To provide some context, in 2014, the total amount of civil asset forfeiture seizures in the United States was $4.5 billion. The total value of property stolen in burglaries was $3.9 billion. This means that police agencies in the United States are taking more from the American public than burglars. More to the point, all the time police agencies use seizing assets from citizens who are in no way a danger to their neighbors is time they don’t spend tracking down actual criminals. In some cases, it might be more “profitable” for a police department to harass a law-abiding citizen while entirely ignoring dangerous criminals.

Case in point: In Tennessee, officers set up a post to bust drug traffickers on a known highway used for muling drugs from Mexico into the United States. However, their post was not set up to stop the flow of drugs into the United States, which one would think would ostensibly be the goal of the “War on Drugs” – to protect American citizens from the inflow of drugs. Instead, the post was set up to bust cars bound for Mexico that might be carrying cash, a far more valuable commodity for the police departments.

Civil Asset Forfeiture Targets Regular People

Let’s assume that you’re against the War on Drugs and against civil asset forfeiture on principle. So what? Who cares about big-time drug kingpins getting their assets seized by the government? Well, as it turns out, the police aren’t generally taking things from drug lords operating in what are effectively domestic war zones. They’re taking them from average Americans.

First, it’s important to remember what the “civil” in “civil asset forfeiture” means. It means that no one has actually been convicted of a crime. Once property has been seized, it’s not only difficult to regain it, but it can also be dangerous for the person who has had their items effectively stolen by the police.

Additionally, it’s worth looking at the scope creep associated with civil asset forfeiture, for which there are currently over 400 federal statutes on the books. This amount has doubled since the 1990s. People who are victims of civil asset forfeiture are many times not even suspected of drug crimes or money laundering. Civil asset forfeiture is applied to crimes like DWI or violating the National Halibut Fishing Act. In 85 percent of all cases, no one is ever charged with a crime, though many people are pressured into signing away their right to a defense in exchange for a guarantee against criminal prosecution. In the case of seized vehicles, between 50 and 80 percent were being driven by someone other than the owner when seized.

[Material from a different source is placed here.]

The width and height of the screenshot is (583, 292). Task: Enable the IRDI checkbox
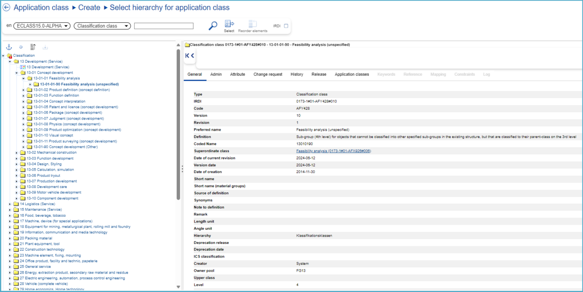[286, 26]
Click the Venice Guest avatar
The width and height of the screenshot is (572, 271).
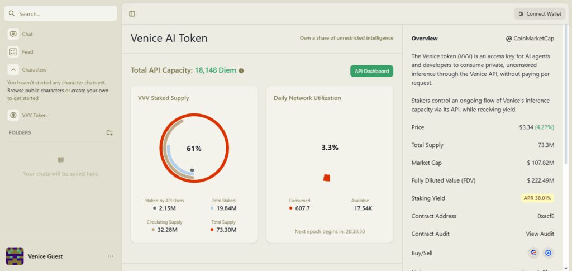click(15, 256)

In one particularly egregious example, a Philadelphia family had their home seized because their son did a $40 drug sale on the porch. In New York City, police seize money from people with as little as $100 in their pocket. A whopping 94 percent of California seizures in 2013 were for $5,000 or less, but the average DEA seizure in 1998 was $25,000 – precisely the cap on what attorneys advise against trying to reclaim due to legal fees and court costs. Indeed, 88 percent of Department of Justice seizures are “administrative,” meaning they were never challenged in court, likely due to the high cost and risk associated with challenging a seizure.

In addition to the legal fees being prohibitively high for most people, anything you say in the course of recovering your property can be used against you in criminal proceedings. This includes the nebulous charge of “lying to investigators” that is so often invoked against people once it has been determined that they committed no other crime.

It’s a rare moment when the American Civil Liberties Union and the Heritage Foundation come together, but when they do, it’s worth noting. Both oppose civil asset forfeiture.

Civil Asset Forfeiture Nightmares

While such cases are hardly the rule, it’s worth pointing out that there have been instances of civil asset forfeiture that can only be described as nightmarish. Some examples of the egregious overreach of civil asset forfeiture include:

  • Sheriff’s deputies in Campbell County, TN tortured a suspect until he agreed to sign over his assets.
  • In El Monte, CA, narcotics officers shot a 65-year-old grandfather as he knelt beside his bed. They then seized his life savings and hauled his family in for questioning before admitting that no one had any connection to the drug trade.
  • Police in Bradenton, FL have a longstanding policy of coercing drug suspects into signing over their assets.
  • In many municipalities, it is policy to seize vehicles from intoxicated drivers who have had no criminal trial.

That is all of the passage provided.